● **TASK TO COMPLETE**
Leave out the pictures, and quote exactly the lines running from the one with "1294x705 pixels. At" through the last line of the entries below.

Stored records

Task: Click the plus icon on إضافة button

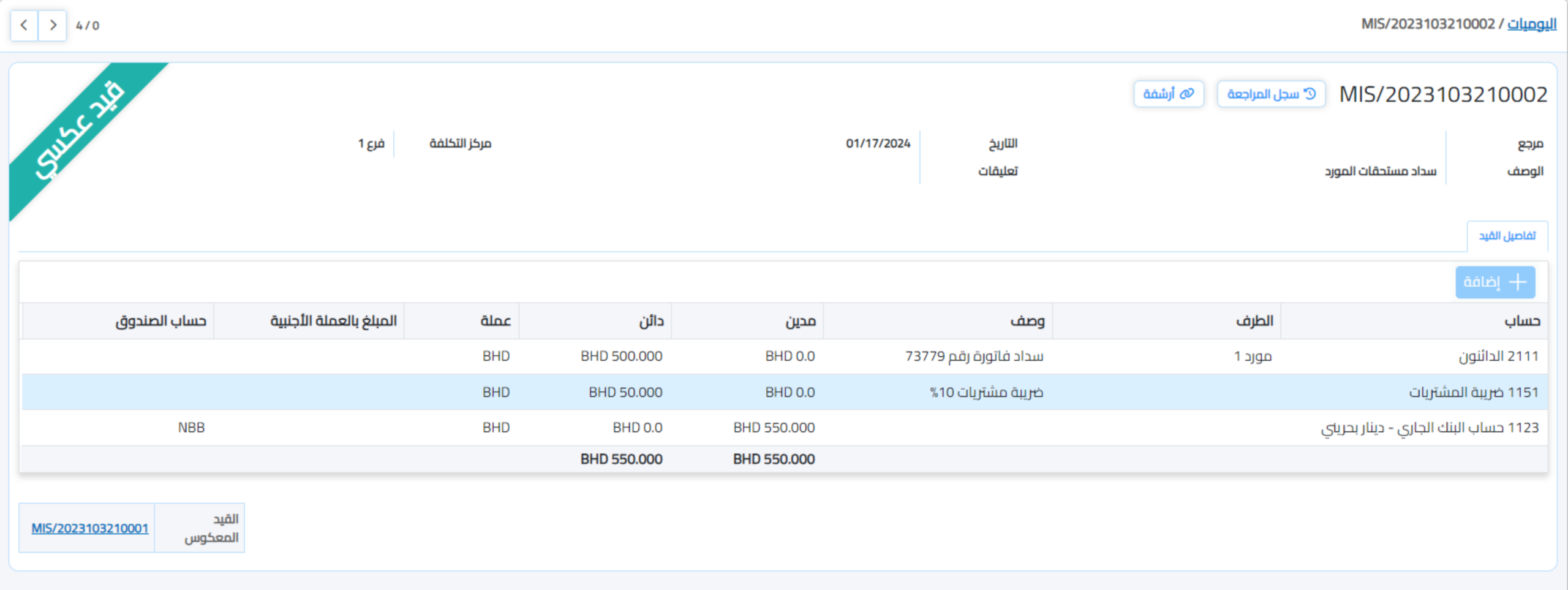Action: (x=1518, y=282)
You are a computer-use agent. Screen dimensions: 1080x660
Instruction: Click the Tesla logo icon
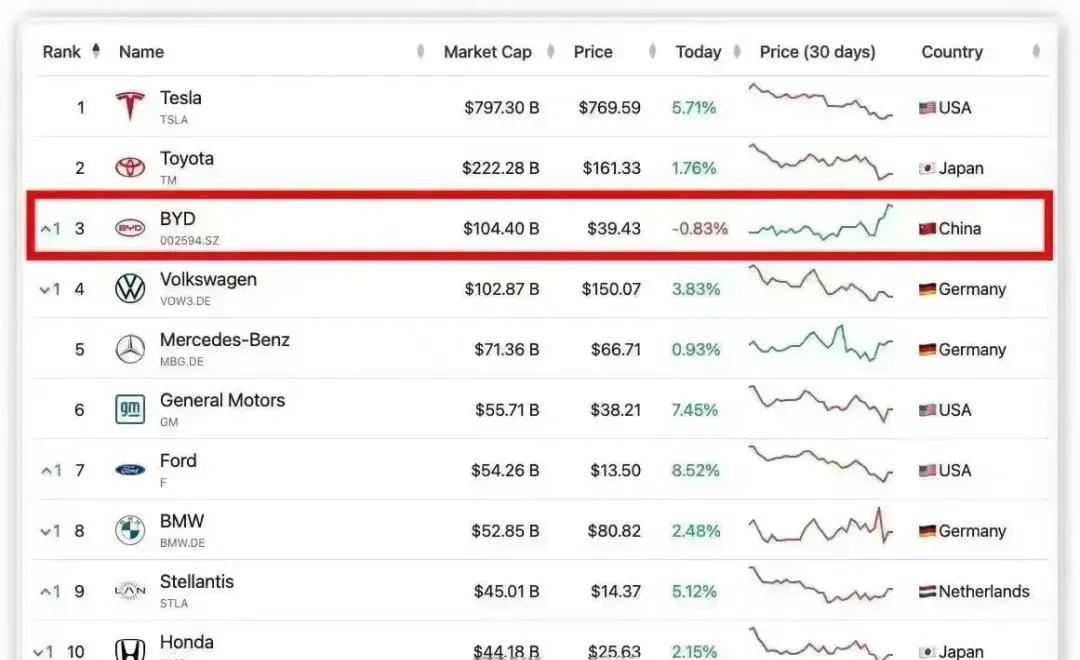coord(130,107)
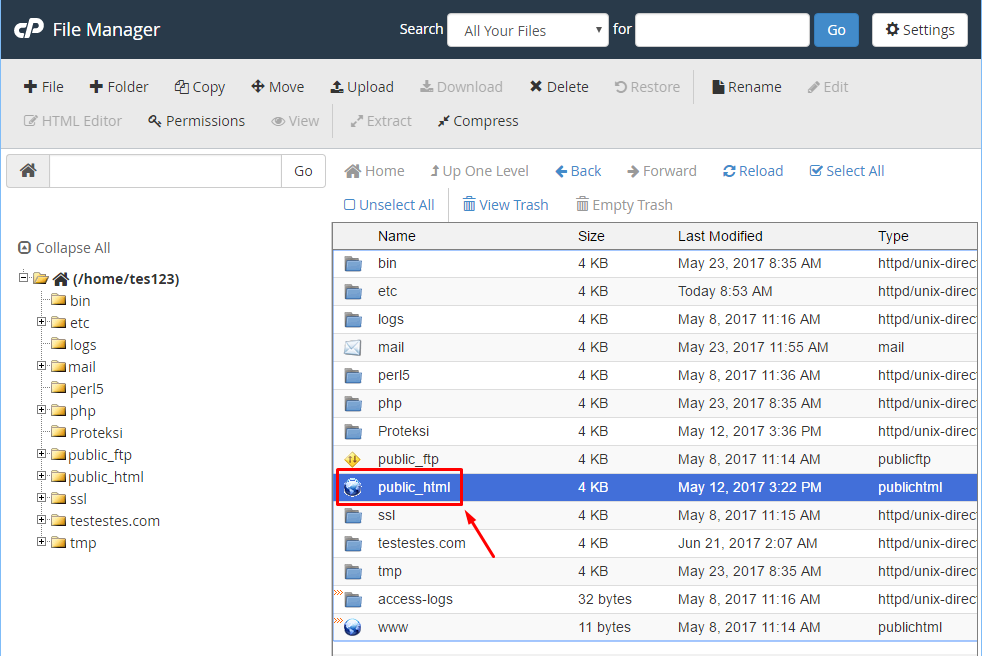Sort files by Last Modified column

click(x=720, y=236)
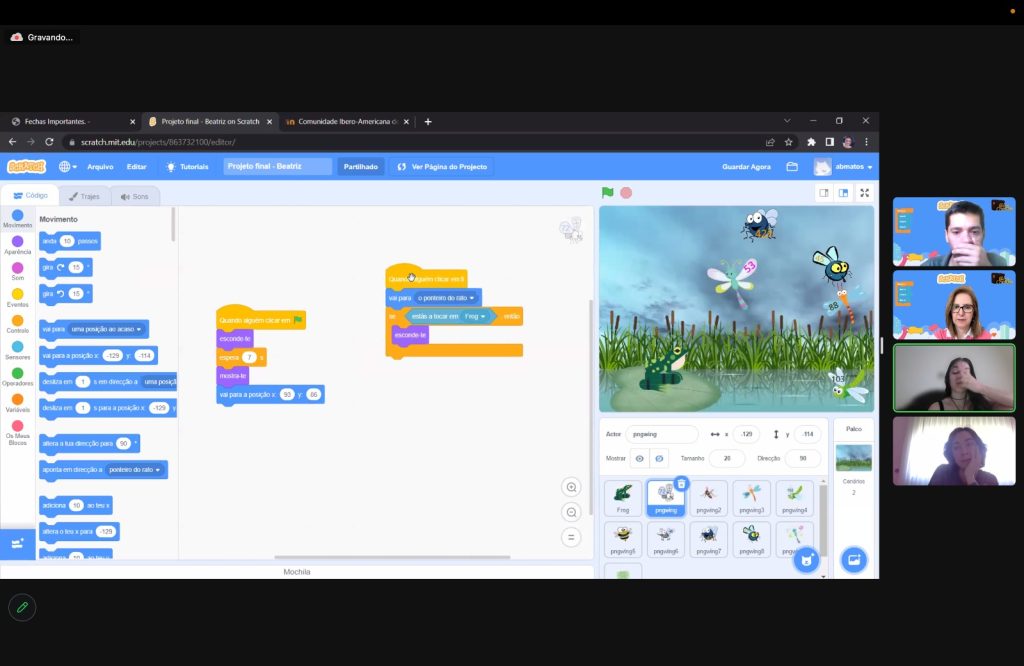Zoom in on the code workspace

point(571,488)
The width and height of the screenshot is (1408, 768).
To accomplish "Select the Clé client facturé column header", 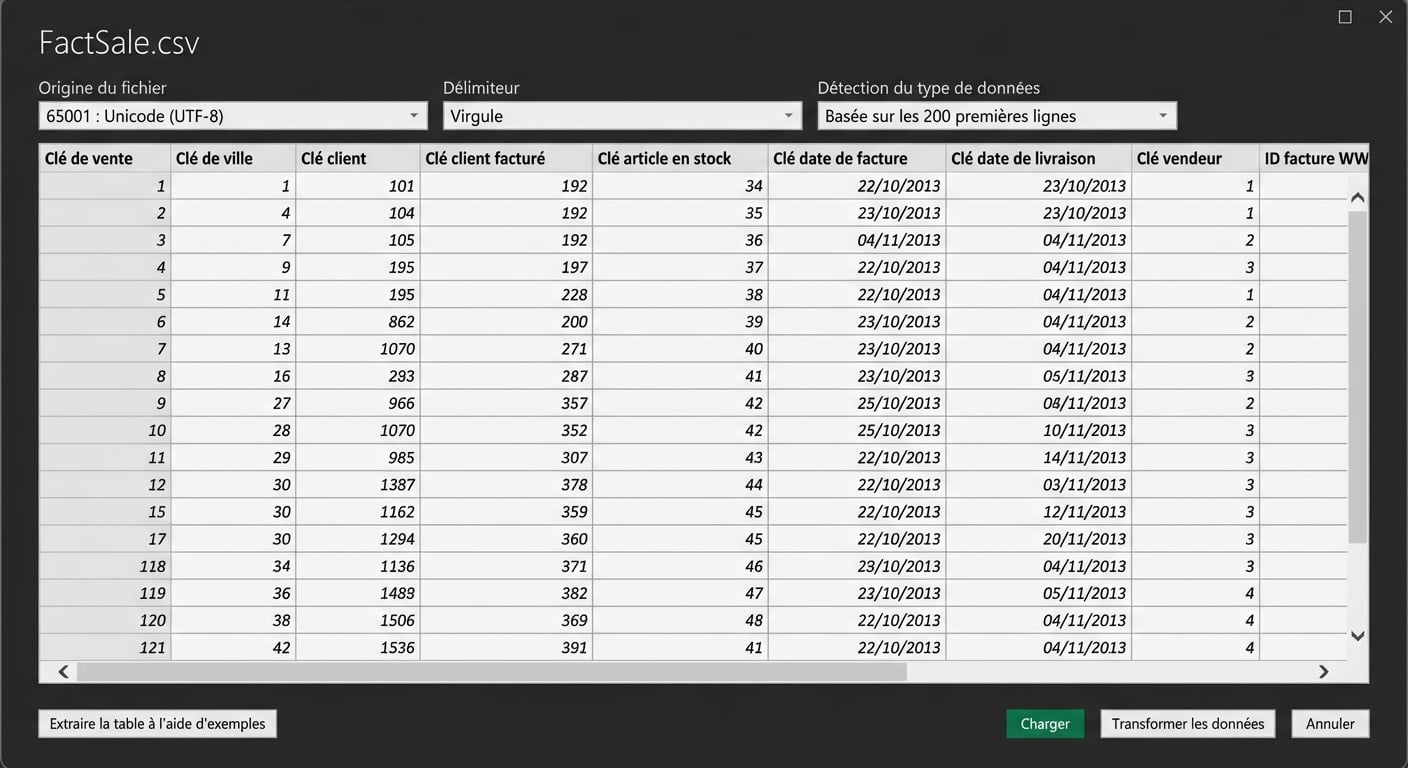I will (x=505, y=158).
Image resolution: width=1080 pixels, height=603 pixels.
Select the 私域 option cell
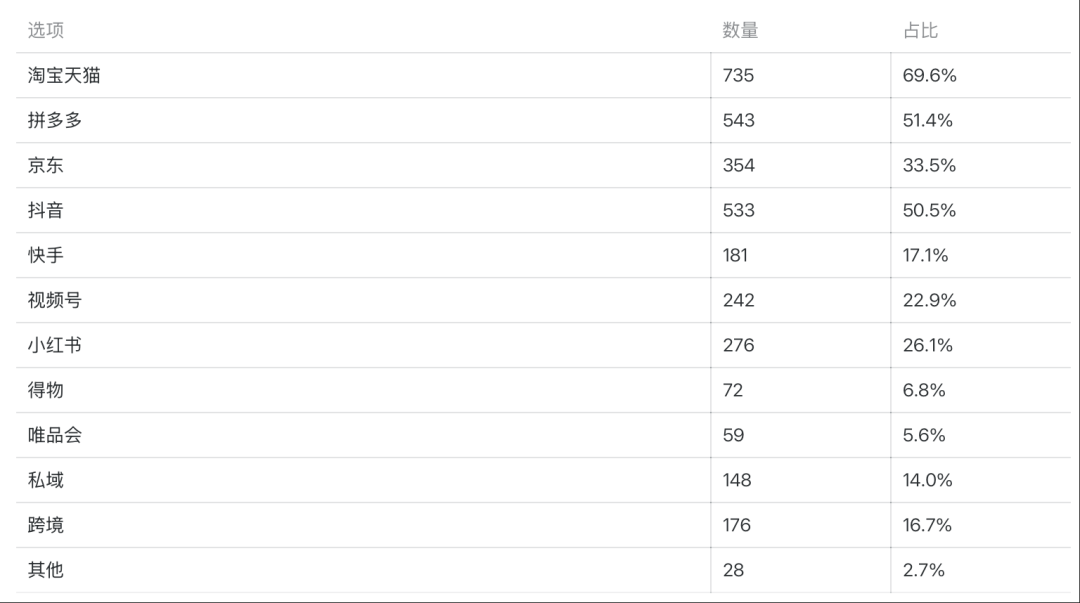coord(46,480)
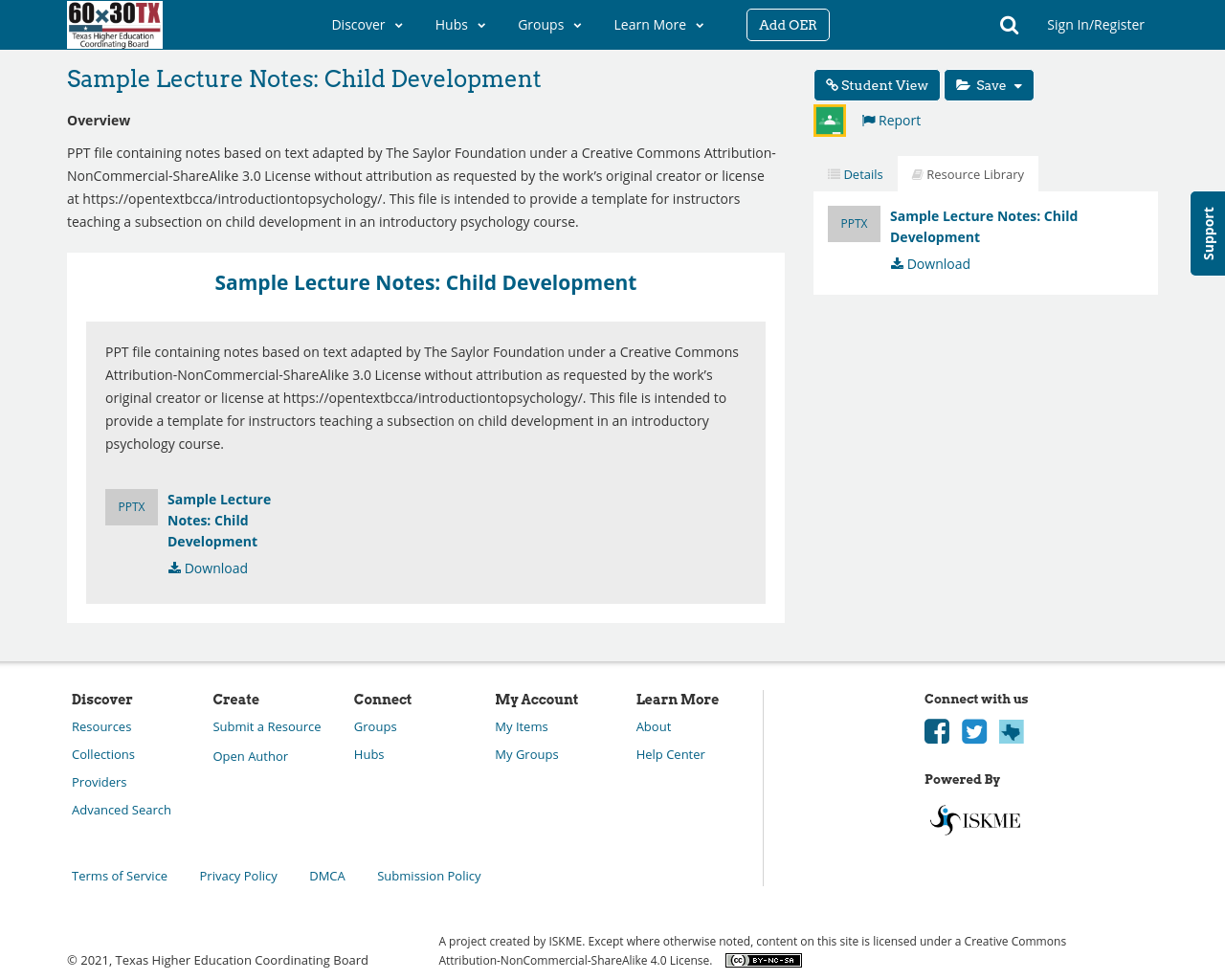The width and height of the screenshot is (1225, 980).
Task: Expand the Hubs dropdown
Action: tap(460, 25)
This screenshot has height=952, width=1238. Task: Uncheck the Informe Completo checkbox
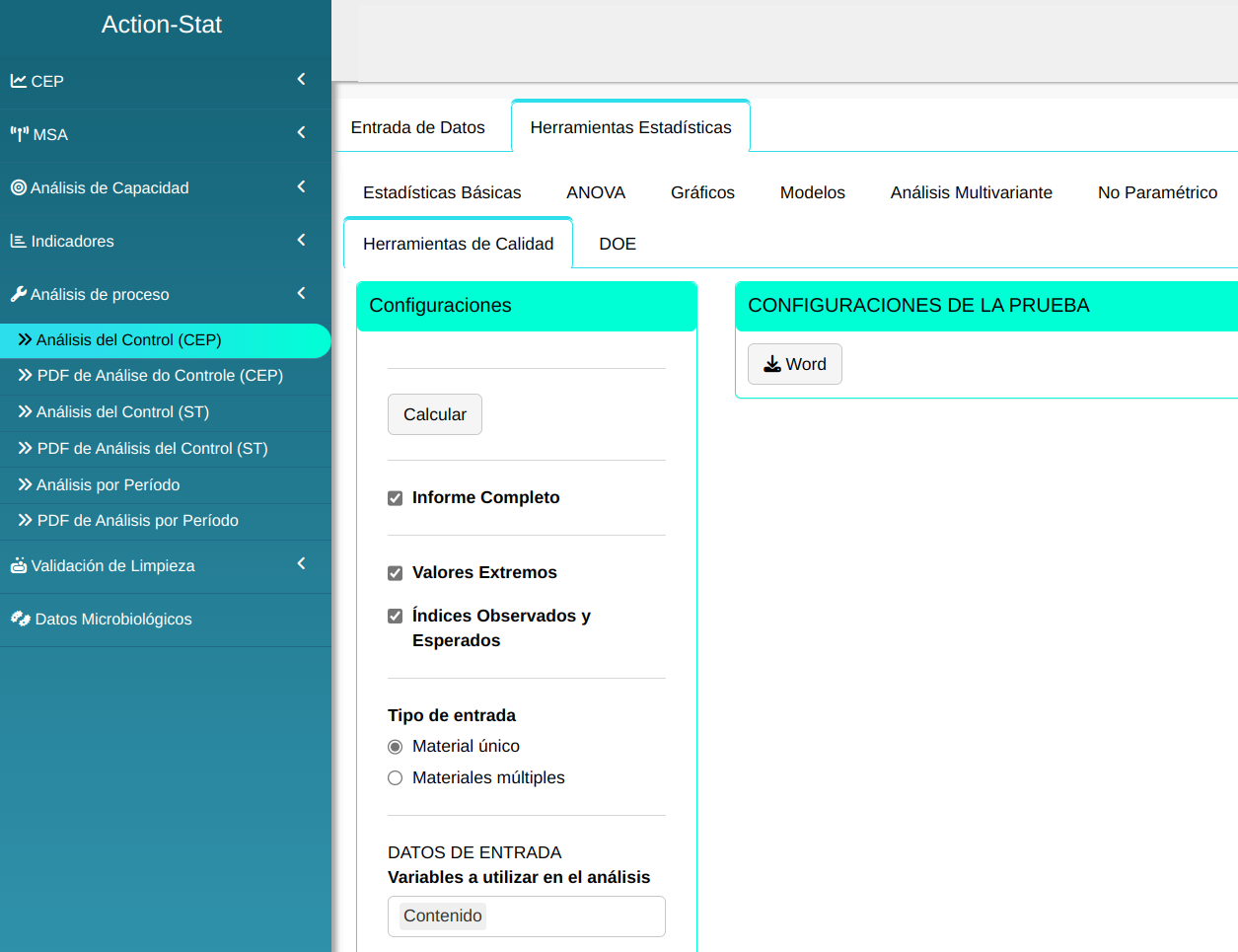[396, 498]
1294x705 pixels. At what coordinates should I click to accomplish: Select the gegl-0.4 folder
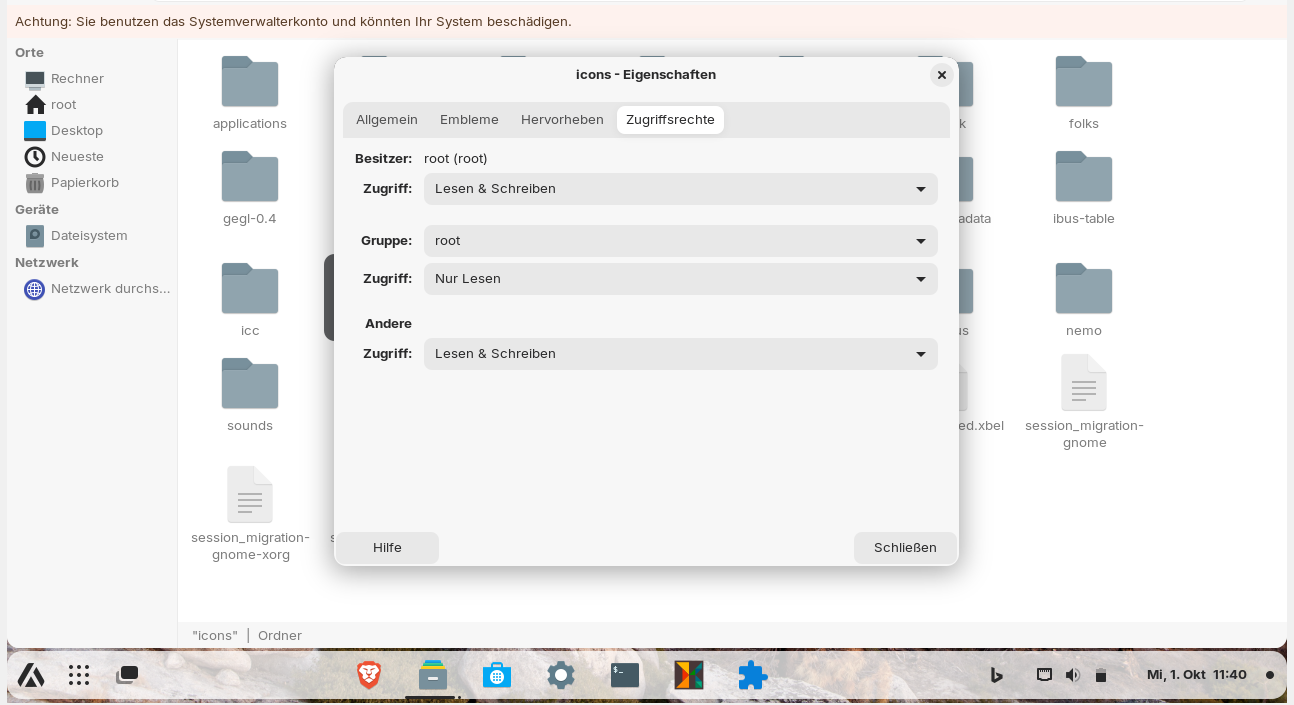pyautogui.click(x=250, y=177)
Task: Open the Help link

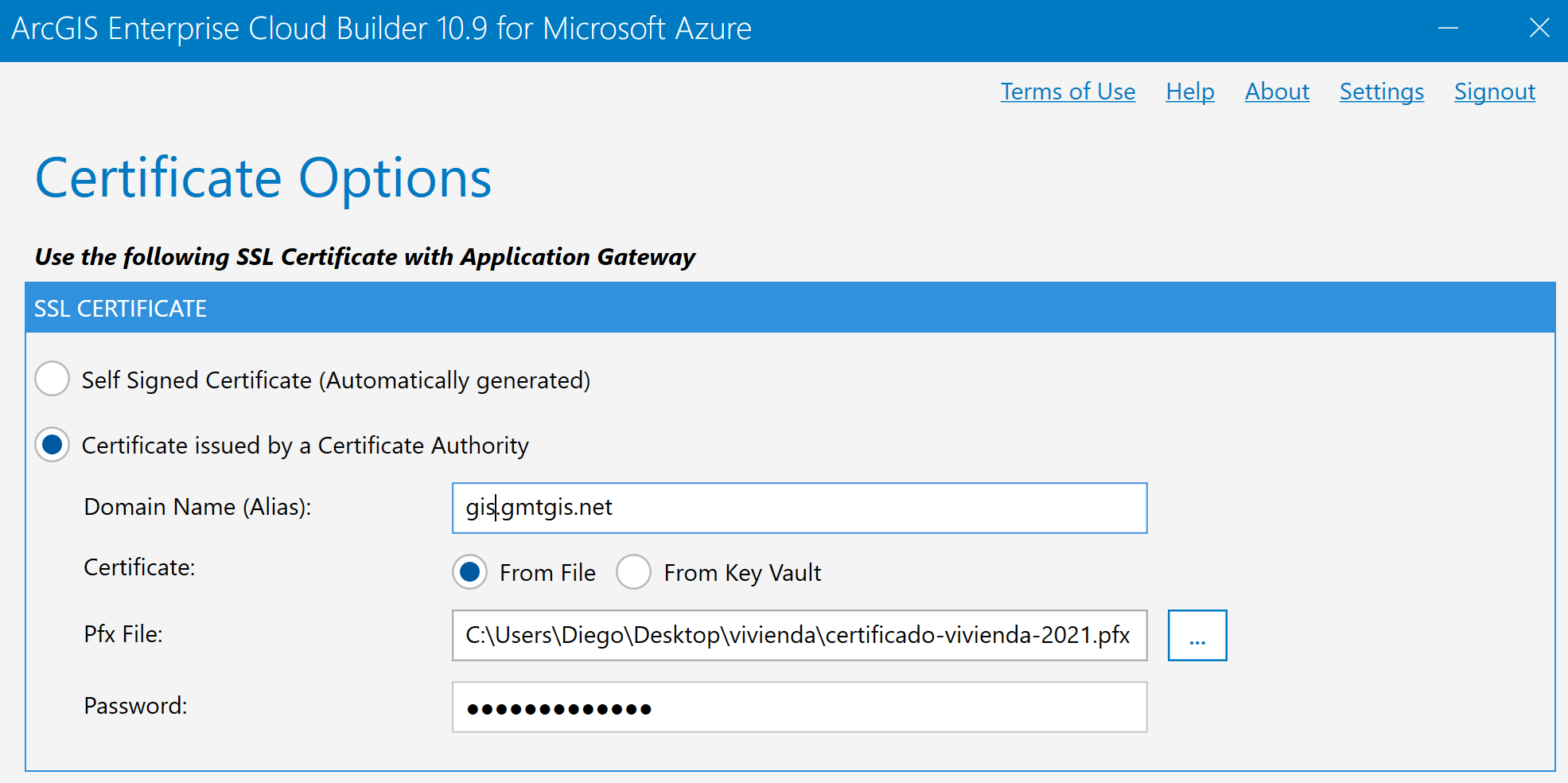Action: (x=1189, y=92)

● **RESULT BELOW**
1294x705 pixels. At what coordinates should I click to accomplish: Select the gegl-0.4 folder
pyautogui.click(x=250, y=177)
Task: Open the Help link

Action: (x=1189, y=92)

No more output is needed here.